» **Document**:
Silicon Labs Compares Bluetooth, ZigBee, and Thread

Those of you with kids, or those of you who were kids in the ‘60s with access to Disney movies, may recall the classic 101 Dalmatians. It’s a story about puppies stolen in the interest of a puppy-fur garment. Rough stuff, actually… Specifically, when the puppies are taken, the puppy’s parents engage a communication mechanism called, “The Twilight Bark.”

The parent dogs start barking, and the dogs within earshot hear the message and start barking it themselves. And those within earshot of that second message relay further relay the message. Until, finally, dogs in the area where the stolen puppies have been taken get the message, and, well, so starts the action.

The parents could never have barked loud enough for those rural dogs to get the message – especially since no one knew where they were. In fact, no one knew anything about any of the dogs that participated in relaying the message. Each dog acted autonomously, hearing the message and repeating it.

That’s Meshed Up!

And so we, or perhaps your kids, were introduced, at a tender age, to the notion of the mesh network. At a high level, this is how the mesh works: a node receives a wireless message and repeats it; the relaying continues until either the desired destination node receives the message or everyone gives up.

The benefits can be many, but, at the highest levels, this allows one node to transmit a message to a node that is much farther away than the first node’s signal can reach. Rather than boosting the power to transmit to greater distances, intermediate nodes handle the job of passing the message along.

In addition, most meshes can be self-healing – that is, if a node in the network goes down, and, if that node was involved in passing notes along, then the network can figure out a way around that offline node so that the rest of the network can continue.

» **Requirement A**:
Please copy the records word for word, from the line that contains "At what coordinates should I click to accomplish: Open the" through the line that contains "I will coord(862,411).".

[Items from a data source]
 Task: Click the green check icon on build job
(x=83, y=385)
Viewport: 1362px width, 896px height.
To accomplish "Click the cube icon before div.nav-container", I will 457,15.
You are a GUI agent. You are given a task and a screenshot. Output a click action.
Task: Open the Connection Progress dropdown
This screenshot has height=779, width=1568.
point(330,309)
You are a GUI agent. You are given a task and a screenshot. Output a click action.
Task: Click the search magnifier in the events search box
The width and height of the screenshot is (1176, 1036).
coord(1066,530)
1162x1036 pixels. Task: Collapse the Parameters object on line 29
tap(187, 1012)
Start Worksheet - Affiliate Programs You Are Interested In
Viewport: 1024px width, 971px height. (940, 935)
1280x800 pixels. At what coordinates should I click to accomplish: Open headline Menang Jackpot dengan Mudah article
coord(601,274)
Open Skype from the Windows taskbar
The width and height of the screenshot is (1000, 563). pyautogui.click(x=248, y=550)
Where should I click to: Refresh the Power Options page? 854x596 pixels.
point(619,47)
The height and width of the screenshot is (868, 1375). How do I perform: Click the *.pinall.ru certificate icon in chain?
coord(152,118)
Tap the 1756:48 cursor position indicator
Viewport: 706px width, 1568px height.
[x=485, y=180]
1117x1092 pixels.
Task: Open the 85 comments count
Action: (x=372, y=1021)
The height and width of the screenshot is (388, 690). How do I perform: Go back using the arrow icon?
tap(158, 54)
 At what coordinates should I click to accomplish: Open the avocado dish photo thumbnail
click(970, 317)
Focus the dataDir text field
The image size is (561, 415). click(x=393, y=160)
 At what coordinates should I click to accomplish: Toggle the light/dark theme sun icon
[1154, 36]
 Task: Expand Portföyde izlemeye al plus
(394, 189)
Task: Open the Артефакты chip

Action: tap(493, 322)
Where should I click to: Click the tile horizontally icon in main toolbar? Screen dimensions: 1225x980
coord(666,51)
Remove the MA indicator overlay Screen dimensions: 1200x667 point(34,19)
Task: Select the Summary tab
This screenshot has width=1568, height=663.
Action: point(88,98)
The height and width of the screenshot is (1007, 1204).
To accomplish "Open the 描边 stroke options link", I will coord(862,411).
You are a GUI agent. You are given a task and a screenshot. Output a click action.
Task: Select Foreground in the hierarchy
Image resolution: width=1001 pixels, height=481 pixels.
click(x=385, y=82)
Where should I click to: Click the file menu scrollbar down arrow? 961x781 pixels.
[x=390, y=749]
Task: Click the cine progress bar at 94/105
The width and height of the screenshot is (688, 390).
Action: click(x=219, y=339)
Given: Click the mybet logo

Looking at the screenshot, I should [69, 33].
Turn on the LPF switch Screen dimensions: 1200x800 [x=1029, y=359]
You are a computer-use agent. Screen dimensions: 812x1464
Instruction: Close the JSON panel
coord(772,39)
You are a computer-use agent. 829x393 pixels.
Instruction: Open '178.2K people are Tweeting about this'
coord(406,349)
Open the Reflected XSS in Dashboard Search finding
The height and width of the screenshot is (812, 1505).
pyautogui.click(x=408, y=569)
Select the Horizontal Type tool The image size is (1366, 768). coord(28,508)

» **Requirement B**:
In the mesh network article, what is the name of the communication mechanism the puppies' parents use in 101 Dalmatians?

» **Written answer A**:
 At what coordinates should I click to accomplish: Open the avocado dish photo thumbnail
click(970, 317)
Focus the dataDir text field
The image size is (561, 415). click(x=393, y=160)
 At what coordinates should I click to accomplish: Toggle the light/dark theme sun icon
[1154, 36]
 Task: Expand Portföyde izlemeye al plus
(394, 189)
Task: Open the Артефакты chip

Action: tap(493, 322)
Where should I click to: Click the tile horizontally icon in main toolbar? Screen dimensions: 1225x980
coord(666,51)
Remove the MA indicator overlay Screen dimensions: 1200x667 point(34,19)
Task: Select the Summary tab
This screenshot has width=1568, height=663.
Action: point(88,98)
The height and width of the screenshot is (1007, 1204).
To accomplish "Open the 描边 stroke options link", I will coord(862,411).

» **Written answer B**:
The Twilight Bark.